▶ What to do
Report each line of the records where "computer" occurs.

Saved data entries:

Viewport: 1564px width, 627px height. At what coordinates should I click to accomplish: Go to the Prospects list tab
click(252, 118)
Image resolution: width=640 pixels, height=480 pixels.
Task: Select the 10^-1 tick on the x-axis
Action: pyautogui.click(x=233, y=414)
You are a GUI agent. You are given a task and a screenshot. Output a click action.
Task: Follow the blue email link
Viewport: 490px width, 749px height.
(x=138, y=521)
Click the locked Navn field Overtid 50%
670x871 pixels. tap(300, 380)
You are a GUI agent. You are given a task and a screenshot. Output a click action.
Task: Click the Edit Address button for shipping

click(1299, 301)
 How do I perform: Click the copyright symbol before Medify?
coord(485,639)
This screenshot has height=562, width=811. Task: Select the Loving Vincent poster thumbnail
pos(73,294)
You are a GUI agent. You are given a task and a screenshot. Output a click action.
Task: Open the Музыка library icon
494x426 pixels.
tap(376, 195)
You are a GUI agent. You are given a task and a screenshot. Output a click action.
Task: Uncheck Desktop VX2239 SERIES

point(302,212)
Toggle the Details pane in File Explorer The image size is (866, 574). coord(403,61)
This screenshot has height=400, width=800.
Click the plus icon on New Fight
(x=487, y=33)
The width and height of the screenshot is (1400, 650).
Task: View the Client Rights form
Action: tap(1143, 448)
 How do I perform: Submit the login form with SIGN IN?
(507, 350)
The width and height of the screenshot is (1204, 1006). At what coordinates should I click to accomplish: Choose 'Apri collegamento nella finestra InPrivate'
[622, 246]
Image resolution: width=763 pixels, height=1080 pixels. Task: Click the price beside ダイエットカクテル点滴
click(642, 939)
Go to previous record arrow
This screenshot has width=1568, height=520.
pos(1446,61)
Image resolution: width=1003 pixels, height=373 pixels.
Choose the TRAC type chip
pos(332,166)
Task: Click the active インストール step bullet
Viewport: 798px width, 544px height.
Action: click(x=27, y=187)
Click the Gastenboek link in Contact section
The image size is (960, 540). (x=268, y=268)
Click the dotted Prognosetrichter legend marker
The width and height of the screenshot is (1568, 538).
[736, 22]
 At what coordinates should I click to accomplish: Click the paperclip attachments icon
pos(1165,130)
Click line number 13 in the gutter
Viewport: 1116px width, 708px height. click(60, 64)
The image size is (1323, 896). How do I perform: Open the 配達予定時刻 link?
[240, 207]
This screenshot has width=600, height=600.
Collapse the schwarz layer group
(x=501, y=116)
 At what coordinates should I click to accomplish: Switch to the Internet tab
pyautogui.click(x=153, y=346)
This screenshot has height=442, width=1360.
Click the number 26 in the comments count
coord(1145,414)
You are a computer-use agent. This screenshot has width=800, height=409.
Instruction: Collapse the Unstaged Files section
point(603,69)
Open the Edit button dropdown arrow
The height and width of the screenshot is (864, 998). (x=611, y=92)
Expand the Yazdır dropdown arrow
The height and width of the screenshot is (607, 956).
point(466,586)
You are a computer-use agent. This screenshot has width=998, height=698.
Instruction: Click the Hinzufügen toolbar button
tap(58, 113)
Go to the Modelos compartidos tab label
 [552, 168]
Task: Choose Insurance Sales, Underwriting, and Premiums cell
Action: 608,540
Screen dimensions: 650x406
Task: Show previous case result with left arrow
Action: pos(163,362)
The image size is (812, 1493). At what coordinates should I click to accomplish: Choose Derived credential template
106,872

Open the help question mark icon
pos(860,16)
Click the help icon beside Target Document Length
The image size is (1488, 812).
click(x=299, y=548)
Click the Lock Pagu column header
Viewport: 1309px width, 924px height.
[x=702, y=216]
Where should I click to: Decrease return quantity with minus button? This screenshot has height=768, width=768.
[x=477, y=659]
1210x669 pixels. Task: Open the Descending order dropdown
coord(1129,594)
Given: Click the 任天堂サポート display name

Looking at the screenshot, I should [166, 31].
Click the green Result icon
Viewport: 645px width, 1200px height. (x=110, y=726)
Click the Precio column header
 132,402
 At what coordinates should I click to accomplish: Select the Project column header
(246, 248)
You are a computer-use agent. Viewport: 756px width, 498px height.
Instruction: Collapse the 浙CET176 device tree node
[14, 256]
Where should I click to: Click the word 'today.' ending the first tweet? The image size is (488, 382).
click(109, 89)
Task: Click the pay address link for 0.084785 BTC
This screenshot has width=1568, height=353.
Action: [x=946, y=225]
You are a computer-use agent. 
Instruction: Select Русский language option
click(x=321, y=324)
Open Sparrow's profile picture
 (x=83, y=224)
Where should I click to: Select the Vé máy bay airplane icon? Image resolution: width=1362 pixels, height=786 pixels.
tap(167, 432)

▶ Solution
You are a computer-use agent. This screenshot has width=800, height=409.
You are a computer-use agent. This screenshot has width=998, height=698.
You are a computer-use agent. Viewport: 756px width, 498px height.
You are a computer-use agent. 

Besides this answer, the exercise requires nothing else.